[PATCH v7 3/8] parser: Add series parsing
Stephen Finucane
stephen at that.guru
Sun Oct 30 00:13:35 AEDT 2016
It is now possible to parse and store series, so do just that.
The parsing at the moment is based on both RFC822 headers and
subject lines.
Signed-off-by: Stephen Finucane <stephen at that.guru>
Reviewed-by: Andy Doan <andy.doan at linaro.org>
Reviewed-by: Daniel Axtens <dja at axtens.net>
Reviewed-by: Andrew Donnellan <andrew.donnellan at au1.ibm.com>
Tested-by: Russell Currey <ruscur at russell.cc>
---
v7:
- Update to reference 'Series', not 'SeriesRevision'
- Clarify why we need to save SeriesReference objects
- Rename some functions
v4:
- Update per new 'SeriesRevision'-'Patch' relationship
v3:
- Rework how nested series are handled once again
- Don't search for references when creating a cover letter
v2:
- Rebase onto master, moving changes into 'parser'
- Add unit tests
- Merge "Handle 'xxx (v2)' style messages" patch
- Merge "Handle series sent 'in-reply-to'" patch
- Handle capitalized version prefixes like [V2]
- Trivial cleanup of some parser functions
---
patchwork/parser.py | 138 ++++++++++++++++++++++++++++++++++++++---
patchwork/tests/test_parser.py | 112 +++++++++++++++++++++++++++------
patchwork/tests/utils.py | 25 ++++++++
3 files changed, 248 insertions(+), 27 deletions(-)
diff --git a/patchwork/parser.py b/patchwork/parser.py
index 15476b1..a4036ff 100644
--- a/patchwork/parser.py
+++ b/patchwork/parser.py
@@ -21,8 +21,10 @@
import codecs
import datetime
-from email.header import decode_header, make_header
-from email.utils import parsedate_tz, mktime_tz
+from email.header import decode_header
+from email.header import make_header
+from email.utils import mktime_tz
+from email.utils import parsedate_tz
from fnmatch import fnmatch
import logging
import re
@@ -30,9 +32,17 @@ import re
from django.contrib.auth.models import User
from django.utils import six
-from patchwork.models import (Patch, Project, Person, Comment, State,
- DelegationRule, Submission, CoverLetter,
- get_default_initial_patch_state)
+from patchwork.models import Comment
+from patchwork.models import CoverLetter
+from patchwork.models import DelegationRule
+from patchwork.models import get_default_initial_patch_state
+from patchwork.models import Patch
+from patchwork.models import Person
+from patchwork.models import Project
+from patchwork.models import Series
+from patchwork.models import SeriesReference
+from patchwork.models import State
+from patchwork.models import Submission
_hunk_re = re.compile(r'^\@\@ -\d+(?:,(\d+))? \+\d+(?:,(\d+))? \@\@')
@@ -162,6 +172,42 @@ def find_project_by_header(mail):
return project
+def find_series(mail):
+ """Find a patch's series.
+
+ Traverse RFC822 headers, starting with most recent first, to find
+ ancestors and the related series.
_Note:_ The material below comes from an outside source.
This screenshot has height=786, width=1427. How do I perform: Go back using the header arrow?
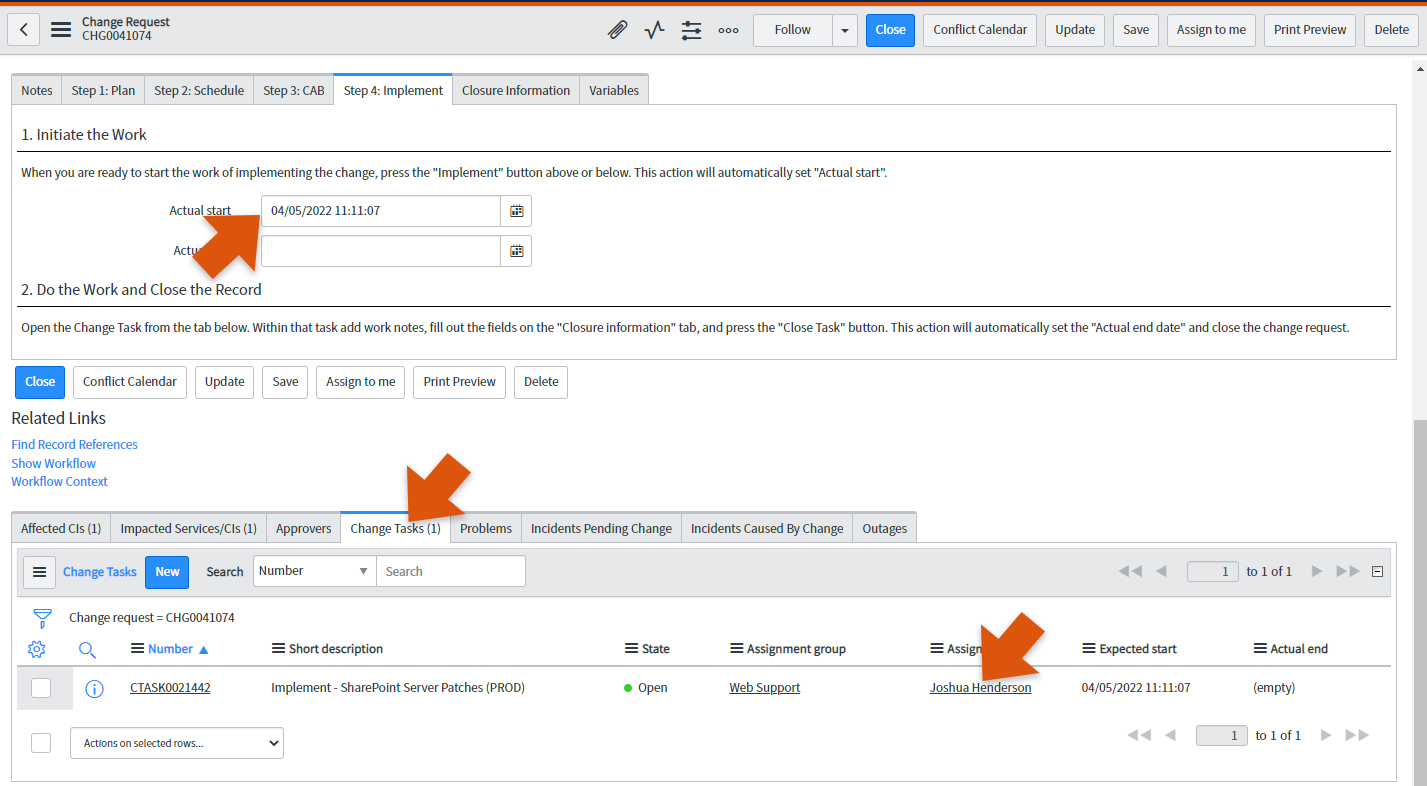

Headers are traversed in reverse
+ to handle series sent in reply to previous series, like so:
+
+ [PATCH 0/3] A cover letter
+ [PATCH 1/3] The first patch
+ ...
+ [PATCH v2 0/3] A cover letter
+ [PATCH v2 1/3] The first patch
+ ...
+
+ This means we evaluate headers like so:
+
+ - first, check for a Series that directly matches this message's
+ Message-ID
+ - then, check for a series that matches the In-Reply-To
+ - then, check for a series that matches the References, from most
+ recent (the patch's closest ancestor) to least recent
+
+ Args:
+ mail (email.message.Message): The mail to extract series from
+
+ Returns:
+ The matching ``Series`` instance, if any
+ """
+ for ref in [mail.get('Message-Id')] + find_references(mail):
+ # try parsing by RFC5322 fields first
+ try:
+ return SeriesReference.objects.get(msgid=ref).series
+ except SeriesReference.DoesNotExist:
+ pass
+
+
def find_author(mail):
from_header = clean_header(mail.get('From'))
name, email = (None, None)
@@ -243,6 +289,13 @@ def find_references(mail):
return refs
+def _find_matching_prefix(subject_prefixes, regex):
+ for prefix in subject_prefixes:
+ m = regex.match(prefix)
+ if m:
+ return m
+
+
def parse_series_marker(subject_prefixes):
"""Extract series markers from subject.
@@ -258,14 +311,36 @@ def parse_series_marker(subject_prefixes):
"""
regex = re.compile('^([0-9]+)/([0-9]+)$')
- for prefix in subject_prefixes:
- m = regex.match(prefix)
- if not m:
- continue
+ m = _find_matching_prefix(subject_prefixes, regex)
+ if m:
return (int(m.group(1)), int(m.group(2)))
+
return (None, None)
+def parse_version(subject, subject_prefixes):
+ """Extract patch version.
+
+ Args:
+ subject: Main body of subject line
+ subject_prefixes: List of subject prefixes to extract version
+ from
+
+ Returns:
+ version if found, else 1
+ """
+ regex = re.compile('^[vV](\d+)$')
+ m = _find_matching_prefix(subject_prefixes, regex)
+ if m:
+ return int(m.group(1))
+
+ m = re.search(r'\([vV](\d+)\)', subject)
+ if m:
+ return int(m.group(1))
+
+ return 1
+
+
def find_content(project, mail):
"""Extract a comment and potential diff from a mail."""
patchbuf = None
@@ -696,6 +771,7 @@ def parse_mail(mail, list_id=None):
name, prefixes = clean_subject(subject, [project.linkname])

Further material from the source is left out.